| Direction |
Drawing on the paper page about misclassification detection, explain in one to three sentences why the abstract calls it crucial to detect a model's incorrect predictions.

| Text |
RAT: Boosting Misclassification Detection Ability without Extra Data
Ge Yan, Tsui-Wei Weng
TL;DR
This work tackles misclassification detection for image classifiers by adopting robust radius, the input-space margin to the decision boundary, as a confidence score. It introduces two efficient radius estimators, RR-BS and RR-Fast, to enable fast and accurate MisD, and a data-efficient Radius Aware Training (RAT) method that improves detection without requiring extra data by selectively applying adversarial objectives to correct vs. misclassified examples. Empirical results show substantial improvements over baselines, including up to 29.3% AURC reduction and 21.62% FPR@95TPR reduction, and robustness to input corruptions such as CIFAR10-C. The combination of RR-based confidence and RAT yields a practical MisD framework with favorable speed-accuracy trade-offs and resilience across datasets and architectures.
Abstract
As deep neural networks(DNN) become increasingly prevalent, particularly in high-stakes areas such as autonomous driving and healthcare, the ability to detect incorrect predictions of models and intervene accordingly becomes crucial for safety. In this work, we investigate the detection of misclassified inputs for image classification models from the lens of adversarial perturbation: we propose to use robust radius (a.k.a. input-space margin) as a confidence metric and design two efficient estimation algorithms, RR-BS and RR-Fast, for misclassification detection. Furthermore, we design a training method called Radius Aware Training (RAT) to boost models' ability to identify mistakes. Extensive experiments show our method could achieve up to 29.3% reduction on AURC and 21.62% reduction in FPR@95TPR, compared with previous methods.

| Material |
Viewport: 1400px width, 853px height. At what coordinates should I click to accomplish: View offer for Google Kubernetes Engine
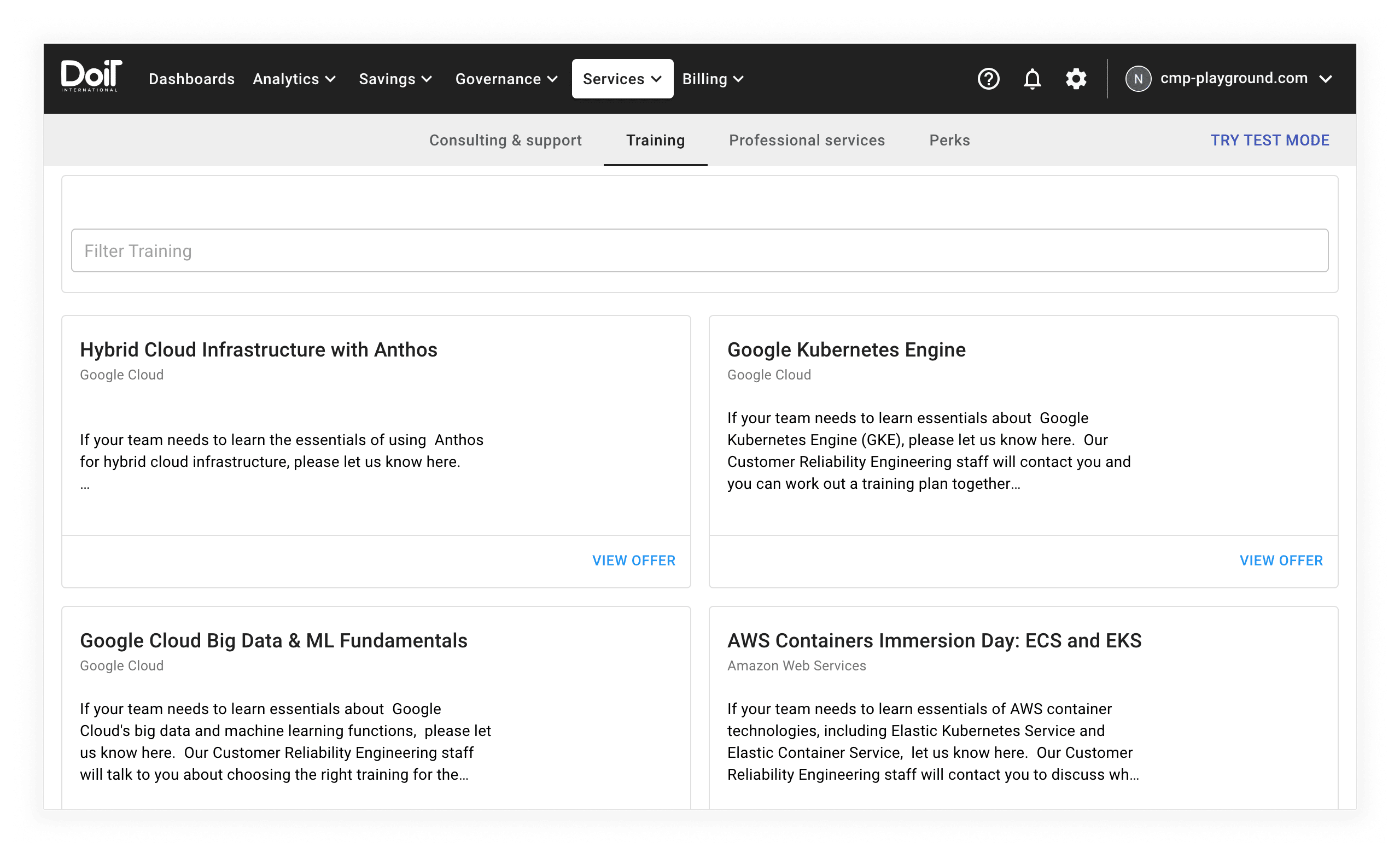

| Response to the task |
Deep neural networks are becoming increasingly prevalent, especially in high-stakes areas such as autonomous driving and healthcare. In these areas, the ability to detect a model's incorrect predictions and intervene accordingly is crucial for safety.